(Supplied records Opens)
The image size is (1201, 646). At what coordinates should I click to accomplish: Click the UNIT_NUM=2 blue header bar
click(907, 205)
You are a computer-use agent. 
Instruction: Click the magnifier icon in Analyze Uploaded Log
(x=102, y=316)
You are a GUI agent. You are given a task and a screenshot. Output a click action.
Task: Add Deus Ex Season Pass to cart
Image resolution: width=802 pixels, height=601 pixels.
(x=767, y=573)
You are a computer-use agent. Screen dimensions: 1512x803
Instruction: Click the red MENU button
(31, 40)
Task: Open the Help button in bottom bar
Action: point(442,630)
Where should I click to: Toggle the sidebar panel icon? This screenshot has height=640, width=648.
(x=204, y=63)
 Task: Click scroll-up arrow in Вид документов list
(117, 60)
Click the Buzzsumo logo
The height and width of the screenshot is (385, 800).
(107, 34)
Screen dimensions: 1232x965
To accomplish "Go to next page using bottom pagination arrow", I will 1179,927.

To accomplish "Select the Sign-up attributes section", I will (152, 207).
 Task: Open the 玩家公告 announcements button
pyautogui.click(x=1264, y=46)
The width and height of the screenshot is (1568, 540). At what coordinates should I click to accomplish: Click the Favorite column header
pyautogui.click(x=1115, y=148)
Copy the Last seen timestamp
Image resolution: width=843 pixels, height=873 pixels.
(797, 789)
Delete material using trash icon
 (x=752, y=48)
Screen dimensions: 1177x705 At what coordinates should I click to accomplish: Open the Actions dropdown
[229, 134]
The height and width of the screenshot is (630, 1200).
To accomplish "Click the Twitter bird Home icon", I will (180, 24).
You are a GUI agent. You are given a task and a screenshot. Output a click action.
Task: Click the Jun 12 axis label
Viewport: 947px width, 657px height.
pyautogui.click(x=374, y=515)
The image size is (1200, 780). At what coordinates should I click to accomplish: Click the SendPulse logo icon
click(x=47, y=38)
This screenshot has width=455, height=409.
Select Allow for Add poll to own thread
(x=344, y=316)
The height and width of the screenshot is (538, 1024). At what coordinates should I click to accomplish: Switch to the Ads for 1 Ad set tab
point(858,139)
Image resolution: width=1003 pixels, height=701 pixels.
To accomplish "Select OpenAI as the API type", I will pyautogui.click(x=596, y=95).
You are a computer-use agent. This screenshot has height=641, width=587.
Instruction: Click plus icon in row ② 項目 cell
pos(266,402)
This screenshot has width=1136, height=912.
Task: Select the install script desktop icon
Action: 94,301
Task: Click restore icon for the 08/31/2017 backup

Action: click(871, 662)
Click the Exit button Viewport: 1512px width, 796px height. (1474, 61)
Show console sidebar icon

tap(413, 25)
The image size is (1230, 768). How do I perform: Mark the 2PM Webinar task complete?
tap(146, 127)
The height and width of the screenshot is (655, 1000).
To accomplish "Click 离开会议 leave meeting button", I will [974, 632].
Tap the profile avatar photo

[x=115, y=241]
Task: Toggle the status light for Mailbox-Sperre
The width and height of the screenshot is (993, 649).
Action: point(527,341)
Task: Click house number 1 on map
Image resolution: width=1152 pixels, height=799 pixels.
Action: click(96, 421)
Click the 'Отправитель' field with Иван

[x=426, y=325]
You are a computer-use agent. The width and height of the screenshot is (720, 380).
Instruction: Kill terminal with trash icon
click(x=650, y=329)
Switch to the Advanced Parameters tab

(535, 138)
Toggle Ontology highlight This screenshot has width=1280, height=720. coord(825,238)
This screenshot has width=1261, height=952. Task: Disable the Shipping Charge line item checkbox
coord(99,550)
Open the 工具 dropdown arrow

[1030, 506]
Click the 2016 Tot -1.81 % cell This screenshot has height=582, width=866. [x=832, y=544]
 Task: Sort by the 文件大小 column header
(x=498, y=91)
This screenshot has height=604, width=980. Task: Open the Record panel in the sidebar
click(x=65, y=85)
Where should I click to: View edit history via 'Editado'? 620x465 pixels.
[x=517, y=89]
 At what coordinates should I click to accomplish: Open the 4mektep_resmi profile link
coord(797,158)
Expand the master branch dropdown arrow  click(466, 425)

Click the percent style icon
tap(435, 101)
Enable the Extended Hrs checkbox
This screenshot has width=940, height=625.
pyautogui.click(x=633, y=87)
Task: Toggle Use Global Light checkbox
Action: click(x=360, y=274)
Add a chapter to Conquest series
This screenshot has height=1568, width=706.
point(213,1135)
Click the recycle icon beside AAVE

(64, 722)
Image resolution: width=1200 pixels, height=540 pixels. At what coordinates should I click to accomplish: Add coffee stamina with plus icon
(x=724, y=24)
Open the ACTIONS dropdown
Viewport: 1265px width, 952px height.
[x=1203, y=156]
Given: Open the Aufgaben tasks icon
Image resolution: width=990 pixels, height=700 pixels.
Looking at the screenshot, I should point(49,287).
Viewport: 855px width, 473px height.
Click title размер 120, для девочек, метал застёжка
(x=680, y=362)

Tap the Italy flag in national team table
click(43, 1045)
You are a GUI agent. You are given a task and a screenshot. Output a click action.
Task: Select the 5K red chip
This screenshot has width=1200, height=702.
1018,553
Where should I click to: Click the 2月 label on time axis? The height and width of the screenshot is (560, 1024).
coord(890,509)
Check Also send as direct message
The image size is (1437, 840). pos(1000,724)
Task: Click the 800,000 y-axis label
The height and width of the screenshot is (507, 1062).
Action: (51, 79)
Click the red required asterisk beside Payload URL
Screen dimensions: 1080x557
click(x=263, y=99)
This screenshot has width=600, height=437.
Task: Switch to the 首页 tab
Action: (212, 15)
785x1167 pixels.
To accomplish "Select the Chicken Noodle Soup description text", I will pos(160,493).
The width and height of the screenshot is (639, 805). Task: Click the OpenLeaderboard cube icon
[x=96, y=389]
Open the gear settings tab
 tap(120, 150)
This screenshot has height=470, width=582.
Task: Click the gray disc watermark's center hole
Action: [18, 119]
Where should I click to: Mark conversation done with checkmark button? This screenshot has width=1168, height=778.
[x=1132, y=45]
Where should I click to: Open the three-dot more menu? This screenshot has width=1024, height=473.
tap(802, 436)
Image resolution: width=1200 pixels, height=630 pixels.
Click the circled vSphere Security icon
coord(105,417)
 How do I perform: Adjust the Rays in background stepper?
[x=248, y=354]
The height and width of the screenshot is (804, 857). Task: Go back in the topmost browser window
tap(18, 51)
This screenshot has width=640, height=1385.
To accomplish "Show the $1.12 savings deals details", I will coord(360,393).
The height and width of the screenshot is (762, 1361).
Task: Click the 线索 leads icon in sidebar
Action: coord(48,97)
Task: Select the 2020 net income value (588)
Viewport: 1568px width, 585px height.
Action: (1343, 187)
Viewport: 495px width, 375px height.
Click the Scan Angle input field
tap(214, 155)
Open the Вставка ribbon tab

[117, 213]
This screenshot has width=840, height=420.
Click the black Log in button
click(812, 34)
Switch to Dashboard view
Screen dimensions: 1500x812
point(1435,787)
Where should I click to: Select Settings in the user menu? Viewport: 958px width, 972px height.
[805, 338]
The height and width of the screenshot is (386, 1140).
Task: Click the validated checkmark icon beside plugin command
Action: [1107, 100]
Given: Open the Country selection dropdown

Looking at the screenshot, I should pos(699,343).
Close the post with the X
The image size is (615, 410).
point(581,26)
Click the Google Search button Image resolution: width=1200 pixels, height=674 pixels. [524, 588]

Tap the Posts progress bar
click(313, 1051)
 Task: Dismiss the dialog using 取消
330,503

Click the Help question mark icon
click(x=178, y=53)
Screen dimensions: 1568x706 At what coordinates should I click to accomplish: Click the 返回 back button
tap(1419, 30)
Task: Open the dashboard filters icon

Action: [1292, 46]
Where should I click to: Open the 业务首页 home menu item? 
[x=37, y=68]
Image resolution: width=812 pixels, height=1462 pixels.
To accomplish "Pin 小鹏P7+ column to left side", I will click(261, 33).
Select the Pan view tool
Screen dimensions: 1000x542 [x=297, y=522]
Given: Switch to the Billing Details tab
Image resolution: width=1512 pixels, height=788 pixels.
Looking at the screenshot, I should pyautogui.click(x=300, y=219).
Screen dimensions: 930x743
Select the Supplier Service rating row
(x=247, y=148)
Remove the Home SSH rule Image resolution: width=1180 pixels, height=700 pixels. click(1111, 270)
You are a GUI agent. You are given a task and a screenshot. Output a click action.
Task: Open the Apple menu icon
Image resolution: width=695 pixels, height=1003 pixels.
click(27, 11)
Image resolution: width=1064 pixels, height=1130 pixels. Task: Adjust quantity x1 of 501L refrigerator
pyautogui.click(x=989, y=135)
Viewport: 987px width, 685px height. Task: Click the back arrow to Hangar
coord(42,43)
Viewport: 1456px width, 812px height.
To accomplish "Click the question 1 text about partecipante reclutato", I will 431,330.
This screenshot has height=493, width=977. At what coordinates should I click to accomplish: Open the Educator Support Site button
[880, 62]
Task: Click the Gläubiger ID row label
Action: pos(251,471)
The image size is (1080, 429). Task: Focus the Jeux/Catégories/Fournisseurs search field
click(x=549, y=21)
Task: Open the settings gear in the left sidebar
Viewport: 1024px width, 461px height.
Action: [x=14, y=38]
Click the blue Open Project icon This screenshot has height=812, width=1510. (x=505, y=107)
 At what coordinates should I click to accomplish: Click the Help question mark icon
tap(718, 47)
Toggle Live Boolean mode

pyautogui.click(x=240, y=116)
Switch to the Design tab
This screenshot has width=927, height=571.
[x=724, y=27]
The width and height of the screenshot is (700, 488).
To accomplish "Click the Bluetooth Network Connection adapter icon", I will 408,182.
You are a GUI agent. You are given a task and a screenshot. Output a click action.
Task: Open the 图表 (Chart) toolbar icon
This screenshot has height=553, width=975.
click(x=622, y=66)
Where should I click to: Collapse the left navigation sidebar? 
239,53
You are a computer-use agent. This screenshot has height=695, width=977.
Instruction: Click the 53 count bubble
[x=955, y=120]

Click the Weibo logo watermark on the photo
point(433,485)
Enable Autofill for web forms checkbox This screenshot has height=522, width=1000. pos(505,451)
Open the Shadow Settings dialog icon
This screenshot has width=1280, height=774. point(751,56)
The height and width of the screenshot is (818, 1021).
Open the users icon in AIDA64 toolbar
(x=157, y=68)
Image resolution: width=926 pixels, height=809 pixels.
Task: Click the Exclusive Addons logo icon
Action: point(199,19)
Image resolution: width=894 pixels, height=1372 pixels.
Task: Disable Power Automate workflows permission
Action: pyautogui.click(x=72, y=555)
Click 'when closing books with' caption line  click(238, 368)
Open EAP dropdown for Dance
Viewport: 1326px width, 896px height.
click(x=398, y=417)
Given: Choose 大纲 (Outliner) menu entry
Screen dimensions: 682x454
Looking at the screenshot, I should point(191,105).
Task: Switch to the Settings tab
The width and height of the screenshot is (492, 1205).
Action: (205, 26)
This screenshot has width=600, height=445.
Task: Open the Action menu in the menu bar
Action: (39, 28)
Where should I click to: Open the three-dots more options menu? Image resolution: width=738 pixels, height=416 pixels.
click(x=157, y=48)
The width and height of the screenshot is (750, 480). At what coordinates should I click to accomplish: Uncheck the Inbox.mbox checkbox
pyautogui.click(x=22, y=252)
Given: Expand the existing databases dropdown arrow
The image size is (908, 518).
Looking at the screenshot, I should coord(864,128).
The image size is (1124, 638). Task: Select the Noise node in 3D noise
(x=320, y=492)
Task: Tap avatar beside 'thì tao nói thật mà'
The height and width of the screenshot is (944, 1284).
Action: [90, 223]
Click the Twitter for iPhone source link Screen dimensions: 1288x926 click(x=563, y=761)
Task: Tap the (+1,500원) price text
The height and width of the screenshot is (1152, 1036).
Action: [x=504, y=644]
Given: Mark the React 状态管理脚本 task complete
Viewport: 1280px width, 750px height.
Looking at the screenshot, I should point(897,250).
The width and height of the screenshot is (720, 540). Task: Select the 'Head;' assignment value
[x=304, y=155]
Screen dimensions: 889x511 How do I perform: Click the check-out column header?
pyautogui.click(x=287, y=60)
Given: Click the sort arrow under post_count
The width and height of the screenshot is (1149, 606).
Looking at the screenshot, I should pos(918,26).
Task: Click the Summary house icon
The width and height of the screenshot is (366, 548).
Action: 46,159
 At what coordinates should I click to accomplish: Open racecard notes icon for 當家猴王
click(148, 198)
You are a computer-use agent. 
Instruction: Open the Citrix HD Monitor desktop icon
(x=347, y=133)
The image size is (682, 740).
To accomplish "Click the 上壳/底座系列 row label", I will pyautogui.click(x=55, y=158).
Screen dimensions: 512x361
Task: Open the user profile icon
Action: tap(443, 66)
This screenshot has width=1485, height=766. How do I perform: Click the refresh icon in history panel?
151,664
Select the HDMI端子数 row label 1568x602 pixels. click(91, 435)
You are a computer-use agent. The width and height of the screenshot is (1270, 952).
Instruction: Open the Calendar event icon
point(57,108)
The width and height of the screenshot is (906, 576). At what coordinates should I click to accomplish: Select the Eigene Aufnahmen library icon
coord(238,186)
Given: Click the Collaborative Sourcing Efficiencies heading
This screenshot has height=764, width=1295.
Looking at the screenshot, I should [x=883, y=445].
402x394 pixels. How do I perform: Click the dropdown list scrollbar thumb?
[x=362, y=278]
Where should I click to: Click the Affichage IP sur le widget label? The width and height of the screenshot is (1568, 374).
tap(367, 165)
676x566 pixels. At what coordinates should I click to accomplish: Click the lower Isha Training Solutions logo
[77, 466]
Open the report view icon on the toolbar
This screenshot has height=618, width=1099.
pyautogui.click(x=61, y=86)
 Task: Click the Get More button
(Supplied records Closes)
Every line in the data above that contains the word "text" counts; report how many there are and nothing more.

3